Exercise instructions: Pictures excluded, return every entry exactly, please.

Data shown:
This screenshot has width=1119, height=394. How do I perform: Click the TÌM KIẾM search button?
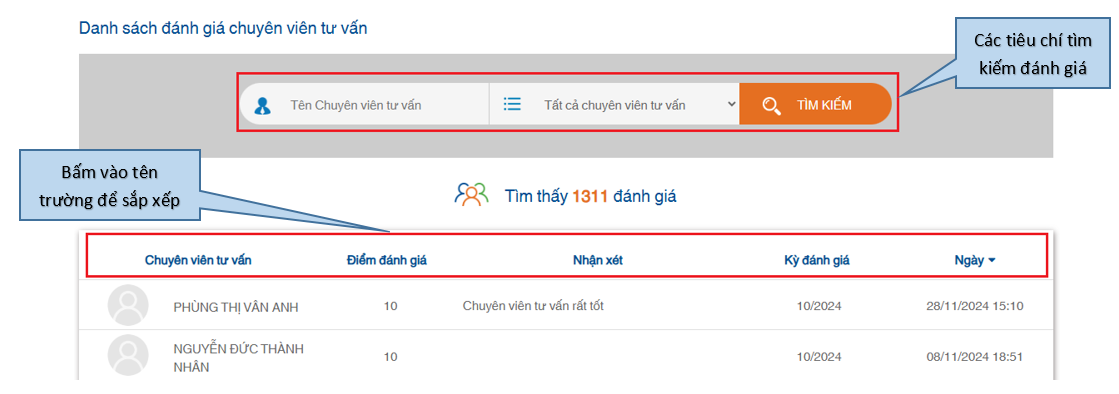click(x=815, y=104)
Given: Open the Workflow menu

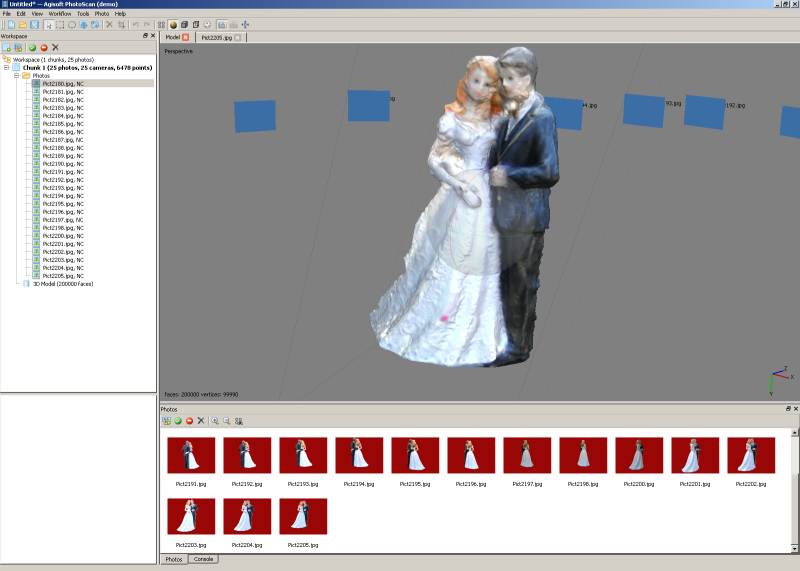Looking at the screenshot, I should [x=60, y=14].
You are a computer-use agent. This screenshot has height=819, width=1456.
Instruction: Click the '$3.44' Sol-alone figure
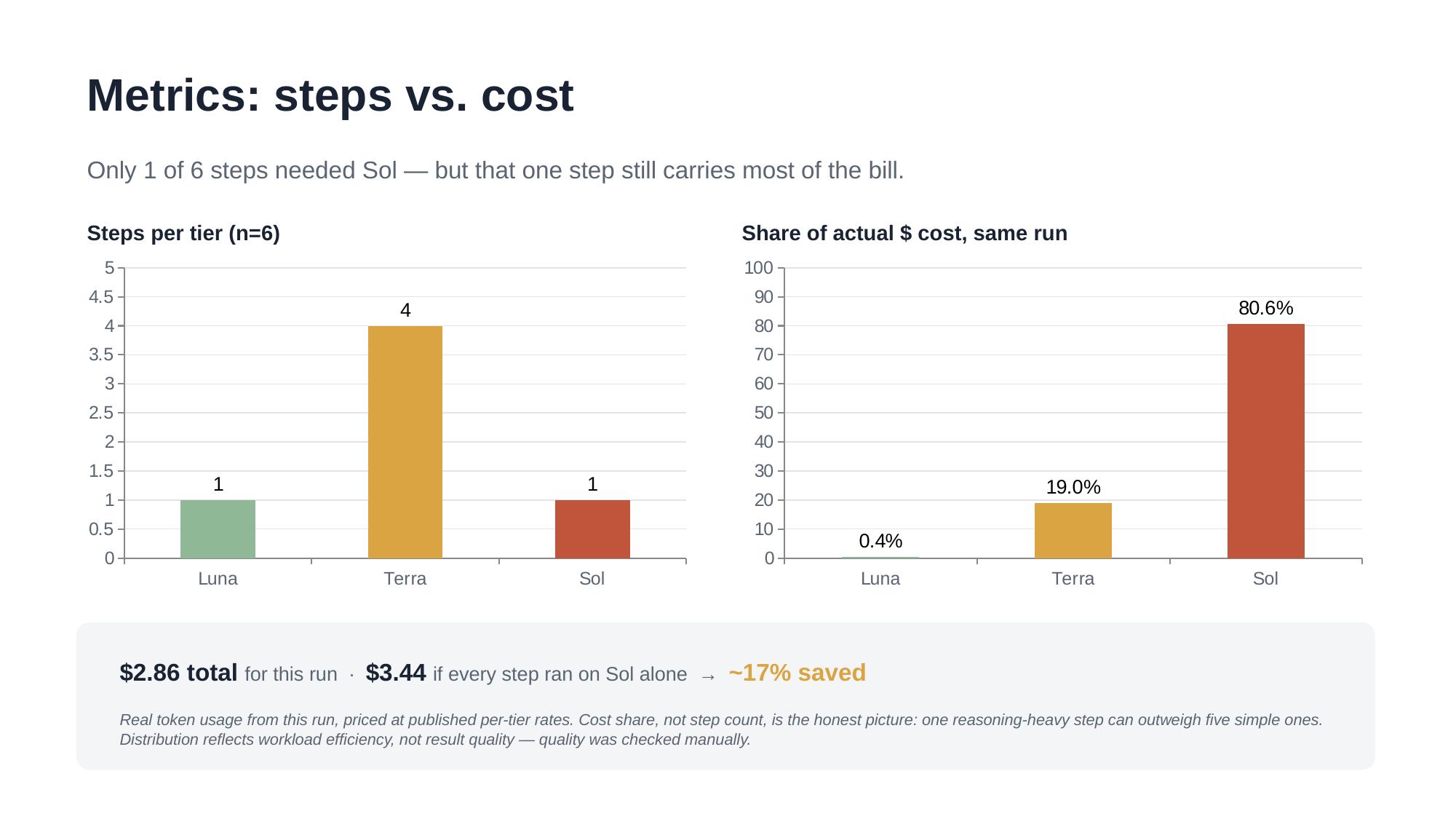[x=395, y=673]
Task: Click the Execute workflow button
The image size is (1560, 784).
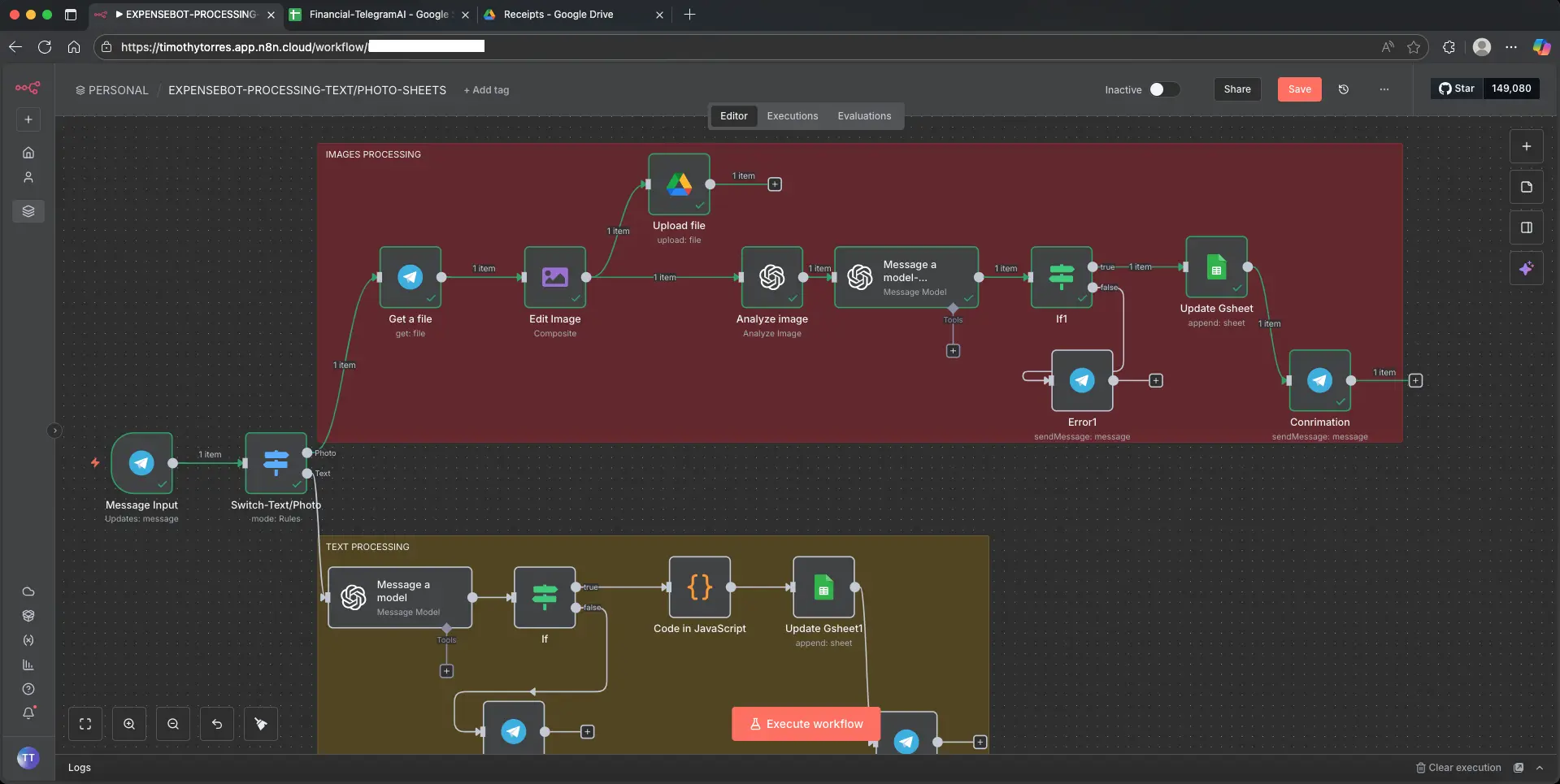Action: tap(806, 724)
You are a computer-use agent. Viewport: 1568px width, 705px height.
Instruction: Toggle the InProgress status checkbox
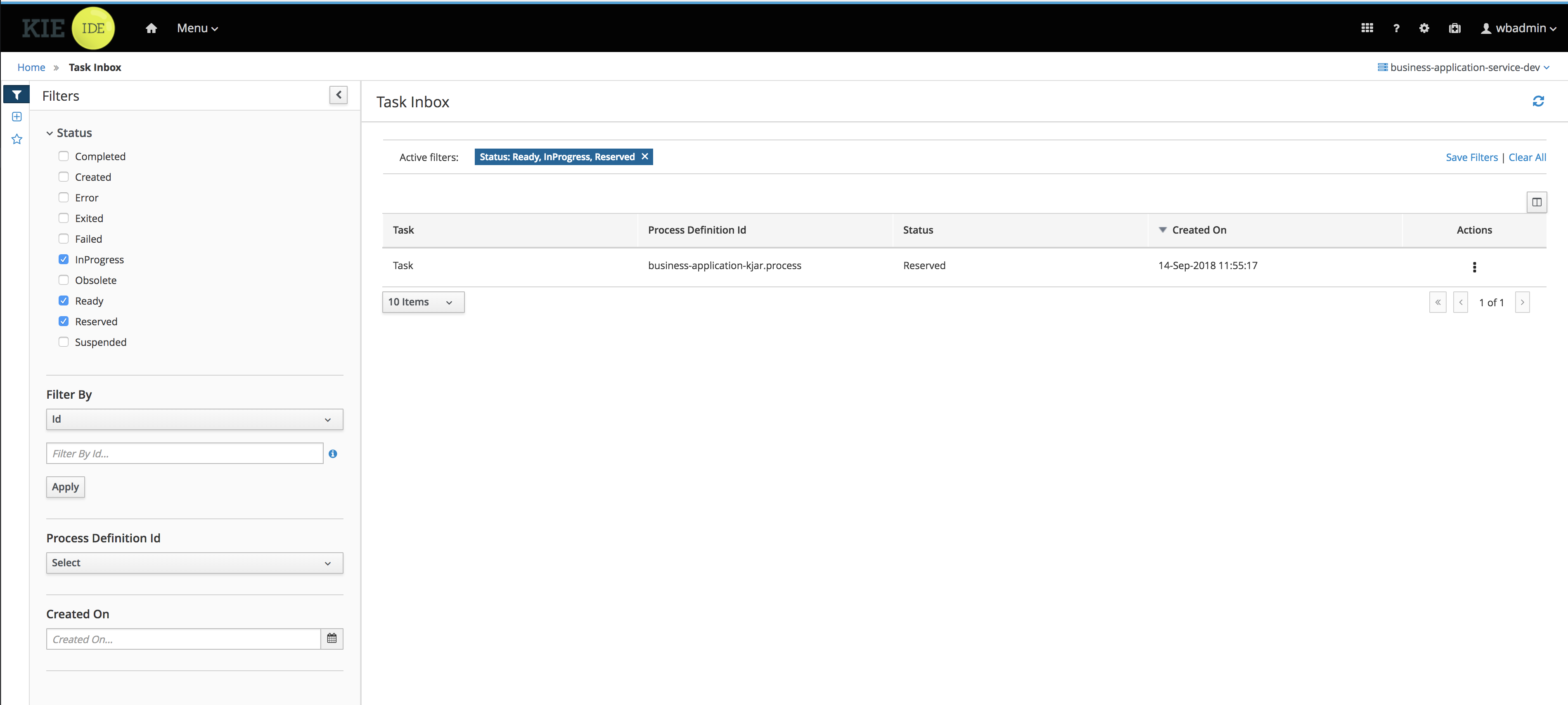point(63,259)
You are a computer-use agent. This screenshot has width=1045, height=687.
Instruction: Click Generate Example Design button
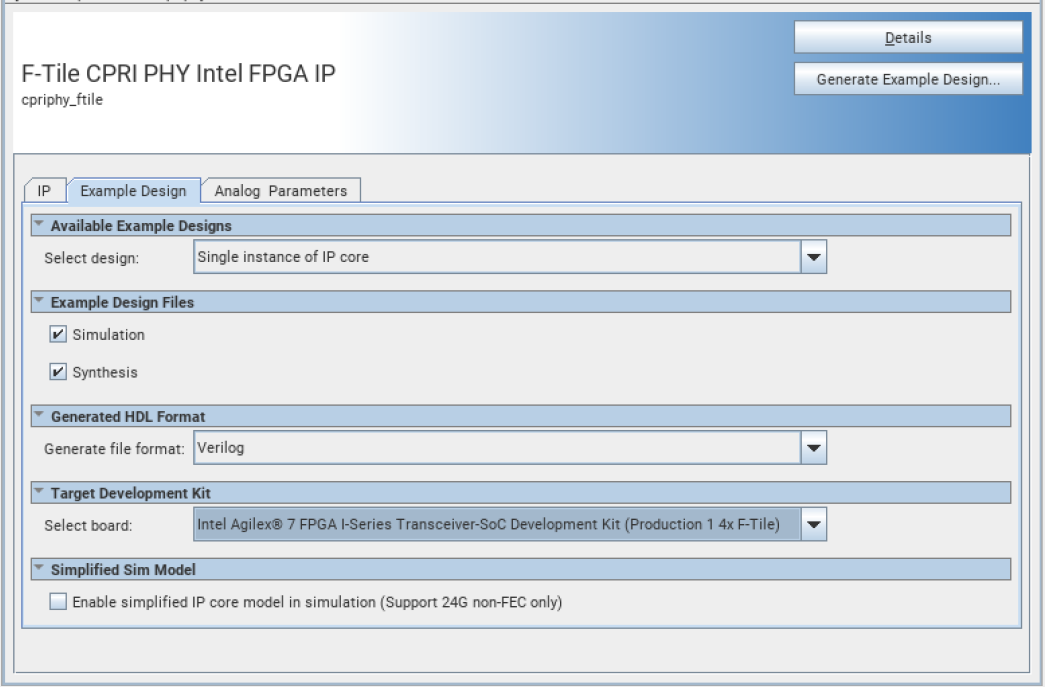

Solution:
This screenshot has width=1119, height=394. How do I perform: Click the TÌM KIẾM search button?
click(x=815, y=104)
Given: Open the Workflow menu

Looking at the screenshot, I should [x=60, y=14].
You are a computer-use agent. This screenshot has height=819, width=1456.
Instruction: Click the '$3.44' Sol-alone figure
[x=395, y=673]
Task: Click the Execute workflow button
The image size is (1560, 784).
Action: tap(806, 724)
You are a computer-use agent. Viewport: 1568px width, 705px height.
Instruction: Toggle the InProgress status checkbox
point(63,259)
You are a computer-use agent. This screenshot has width=1045, height=687.
Instruction: Click Generate Example Design button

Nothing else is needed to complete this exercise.